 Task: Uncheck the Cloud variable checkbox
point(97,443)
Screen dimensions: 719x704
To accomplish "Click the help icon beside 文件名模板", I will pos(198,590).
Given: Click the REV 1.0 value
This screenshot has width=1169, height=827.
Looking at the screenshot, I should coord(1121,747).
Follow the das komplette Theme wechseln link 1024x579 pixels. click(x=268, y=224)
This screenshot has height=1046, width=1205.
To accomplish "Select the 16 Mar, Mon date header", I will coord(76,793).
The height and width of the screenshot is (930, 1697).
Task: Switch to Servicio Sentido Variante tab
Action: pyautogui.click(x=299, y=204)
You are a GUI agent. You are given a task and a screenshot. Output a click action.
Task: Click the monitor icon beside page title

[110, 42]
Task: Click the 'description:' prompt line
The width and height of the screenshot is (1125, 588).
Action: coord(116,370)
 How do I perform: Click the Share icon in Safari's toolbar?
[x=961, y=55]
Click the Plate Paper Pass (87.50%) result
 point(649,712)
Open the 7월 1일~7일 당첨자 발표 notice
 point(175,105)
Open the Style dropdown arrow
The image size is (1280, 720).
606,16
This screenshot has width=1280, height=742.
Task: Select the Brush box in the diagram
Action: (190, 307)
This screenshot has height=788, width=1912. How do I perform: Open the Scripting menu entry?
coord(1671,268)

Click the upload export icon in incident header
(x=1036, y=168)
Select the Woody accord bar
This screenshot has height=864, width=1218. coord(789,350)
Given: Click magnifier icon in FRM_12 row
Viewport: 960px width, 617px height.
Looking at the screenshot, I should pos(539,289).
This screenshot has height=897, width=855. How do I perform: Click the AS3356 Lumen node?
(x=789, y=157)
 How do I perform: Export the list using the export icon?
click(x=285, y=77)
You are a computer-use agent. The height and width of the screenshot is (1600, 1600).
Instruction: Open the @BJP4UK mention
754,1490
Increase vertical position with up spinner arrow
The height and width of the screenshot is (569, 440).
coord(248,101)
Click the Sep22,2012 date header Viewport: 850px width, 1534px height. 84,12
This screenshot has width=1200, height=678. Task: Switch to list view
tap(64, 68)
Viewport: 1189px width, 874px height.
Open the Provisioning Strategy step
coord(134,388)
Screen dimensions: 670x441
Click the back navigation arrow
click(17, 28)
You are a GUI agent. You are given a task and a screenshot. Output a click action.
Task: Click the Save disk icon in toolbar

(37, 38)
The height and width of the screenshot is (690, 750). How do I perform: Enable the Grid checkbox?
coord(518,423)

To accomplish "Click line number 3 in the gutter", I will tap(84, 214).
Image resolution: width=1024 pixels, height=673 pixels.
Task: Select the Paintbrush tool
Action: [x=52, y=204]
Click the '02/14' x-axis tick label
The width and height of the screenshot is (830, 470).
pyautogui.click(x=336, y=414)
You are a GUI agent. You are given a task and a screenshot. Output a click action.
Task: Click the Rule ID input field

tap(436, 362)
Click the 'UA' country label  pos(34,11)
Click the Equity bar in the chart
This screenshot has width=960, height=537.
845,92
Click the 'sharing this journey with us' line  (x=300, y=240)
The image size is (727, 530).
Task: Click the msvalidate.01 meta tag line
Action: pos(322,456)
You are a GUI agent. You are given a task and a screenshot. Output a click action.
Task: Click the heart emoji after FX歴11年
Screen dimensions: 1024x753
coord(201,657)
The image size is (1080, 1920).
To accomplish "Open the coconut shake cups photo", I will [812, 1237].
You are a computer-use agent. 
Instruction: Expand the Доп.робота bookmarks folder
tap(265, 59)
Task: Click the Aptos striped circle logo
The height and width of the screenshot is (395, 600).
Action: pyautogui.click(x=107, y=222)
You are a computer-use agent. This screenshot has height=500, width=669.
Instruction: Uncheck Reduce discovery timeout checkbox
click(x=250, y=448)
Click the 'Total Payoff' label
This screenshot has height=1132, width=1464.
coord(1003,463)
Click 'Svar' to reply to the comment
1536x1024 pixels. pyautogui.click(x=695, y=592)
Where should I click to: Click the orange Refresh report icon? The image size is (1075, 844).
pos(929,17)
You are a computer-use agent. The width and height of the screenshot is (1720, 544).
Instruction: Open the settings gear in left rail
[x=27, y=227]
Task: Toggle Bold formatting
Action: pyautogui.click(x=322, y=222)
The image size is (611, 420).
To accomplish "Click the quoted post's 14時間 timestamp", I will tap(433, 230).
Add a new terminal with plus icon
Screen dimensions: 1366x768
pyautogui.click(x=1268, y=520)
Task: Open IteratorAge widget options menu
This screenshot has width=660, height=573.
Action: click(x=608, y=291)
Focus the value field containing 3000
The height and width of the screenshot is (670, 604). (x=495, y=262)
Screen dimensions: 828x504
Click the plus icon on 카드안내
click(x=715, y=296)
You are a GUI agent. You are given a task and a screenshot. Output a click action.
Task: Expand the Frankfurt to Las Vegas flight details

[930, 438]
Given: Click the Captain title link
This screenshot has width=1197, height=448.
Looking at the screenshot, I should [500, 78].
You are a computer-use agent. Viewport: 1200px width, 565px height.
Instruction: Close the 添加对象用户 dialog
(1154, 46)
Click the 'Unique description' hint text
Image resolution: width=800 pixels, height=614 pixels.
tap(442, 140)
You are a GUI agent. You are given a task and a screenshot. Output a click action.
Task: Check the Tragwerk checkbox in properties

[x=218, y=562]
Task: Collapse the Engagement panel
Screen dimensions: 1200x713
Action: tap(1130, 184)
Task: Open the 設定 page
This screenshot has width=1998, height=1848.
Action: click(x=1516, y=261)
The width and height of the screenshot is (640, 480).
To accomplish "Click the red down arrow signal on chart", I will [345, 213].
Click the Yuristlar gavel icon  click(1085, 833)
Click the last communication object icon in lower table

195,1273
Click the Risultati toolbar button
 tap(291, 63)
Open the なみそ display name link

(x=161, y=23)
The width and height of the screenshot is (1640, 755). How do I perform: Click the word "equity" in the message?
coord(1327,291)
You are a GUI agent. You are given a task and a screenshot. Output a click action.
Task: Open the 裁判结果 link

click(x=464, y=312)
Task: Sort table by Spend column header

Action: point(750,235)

■ ■ ■

What is being asked:
Return only the count of lines in the listing above that hold the string "chart".

Response to this exercise:
2